_Source extract:_
####

My Lords, I rise to speak to my Amendment 11 and to Amendments 14, 16, 17, 18, Clause 5 stand part and Clause 7 stand part. I will attempt to be as brief as I can, but Clause 5 involves rather a large number of issues.
Processing personal data is currently lawful only if it is performed for at least one lawful purpose, one of which is that the processing is for legitimate interests pursued by the controller or a third party, except where those interests are overridden by the interests or fundamental rights of the data subject. As such, if a data controller relies on their legitimate interest as a legal basis for processing data, they must conduct a balancing test of their interest and those of the data subject.
Clause 5 amends the UK GDPR’s legitimate interest provisions by introducing the concept of recognised legitimate interest, which allows data to be processed without a legitimate interest balancing test. This provides businesses and other organisations with a broader scope of justification for data processing. Clause 5 would amend Article 6 of the UK GDPR to equip the
Secretary of State with a power to determine these new recognised legitimate interests. Under the proposed amendment, the Secretary of State must have regard to,
“among other things … the interests and fundamental rights and freedoms of data subjects”.
The usual legitimate interest test is much stronger: rather than merely a topic to have regard to, a legitimate interest basis cannot lawfully apply if the data subject’s interests override those of the data controller.
Annexe 1, as inserted by the Bill, now provides a list of exemptions but is overly broad and vague. It includes national security, public security and defence, and emergencies and crime as legitimate interests for data processing without an assessment. Conservative MP, Marcus Fysh, said on Third Reading:
“Before companies share data or use data, they should have to think about what the balance is between a legitimate interest and the data rights, privacy rights and all the other rights that people may have in relation to their data. We do not want to give them a loophole or a way out of having to think about that.” —[Official Report, Commons, 29/11/23; col. 896.]
I entirely agree with that.
The amendment in Clause 5 also provides examples of processing that may be considered legitimate interests under the existing legitimate interest purpose, under Article 6(1)(f), rather than under the new recognised legitimate interest purpose. These include direct marketing, intra-group transmission of personal data for internal administrative purposes, and processing necessary to ensure the security of a network.

####

_Given entries:_
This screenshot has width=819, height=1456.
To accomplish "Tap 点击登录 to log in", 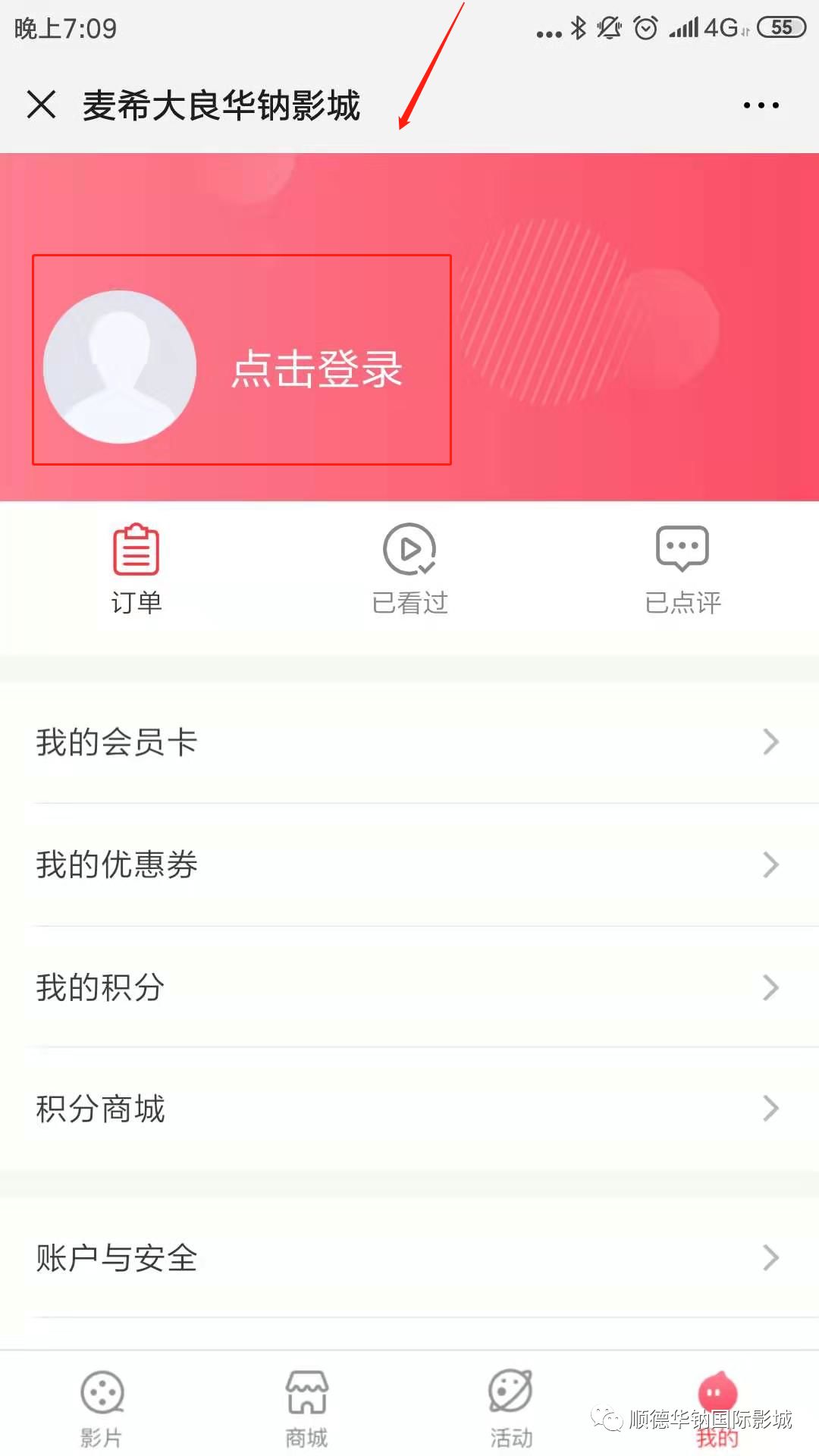I will (317, 369).
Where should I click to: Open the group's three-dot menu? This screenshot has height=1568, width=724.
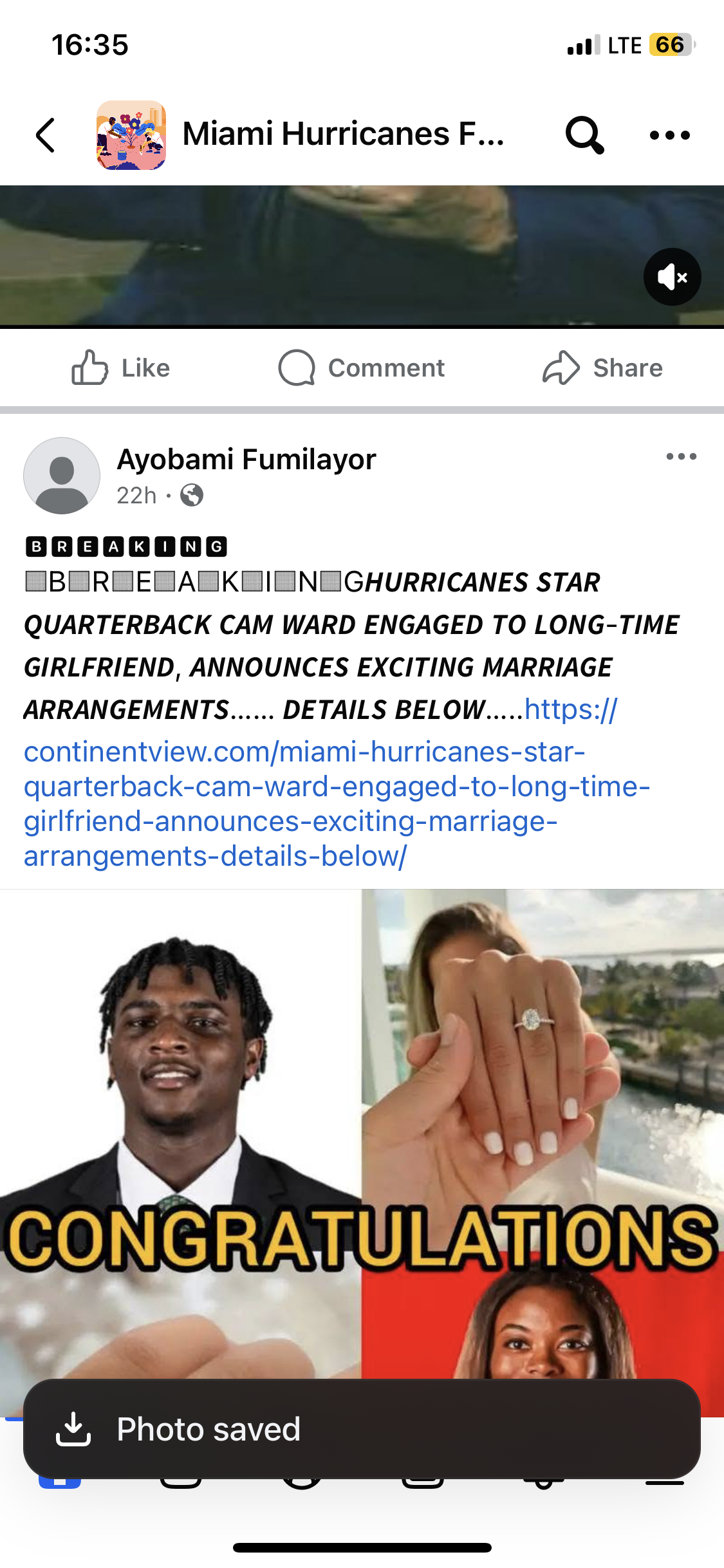(670, 135)

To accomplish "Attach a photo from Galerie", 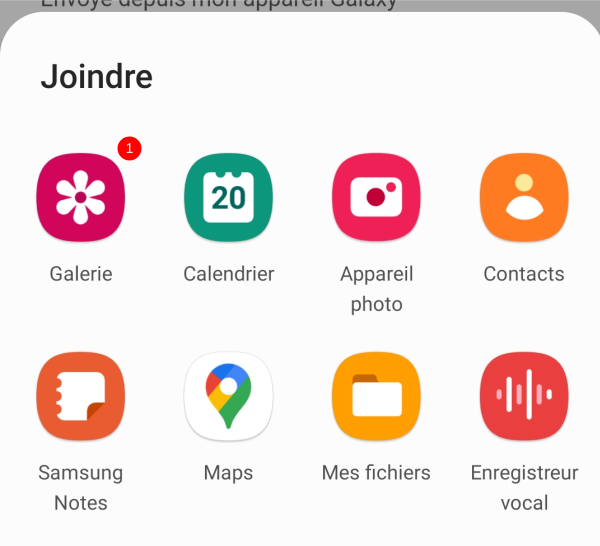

####

_Prompt:_ Please name what the speech on data protection above says Annexe 1 includes as legitimate interests for processing data without an assessment.

_Problem solution:_ National security, public security and defence, and emergencies and crime.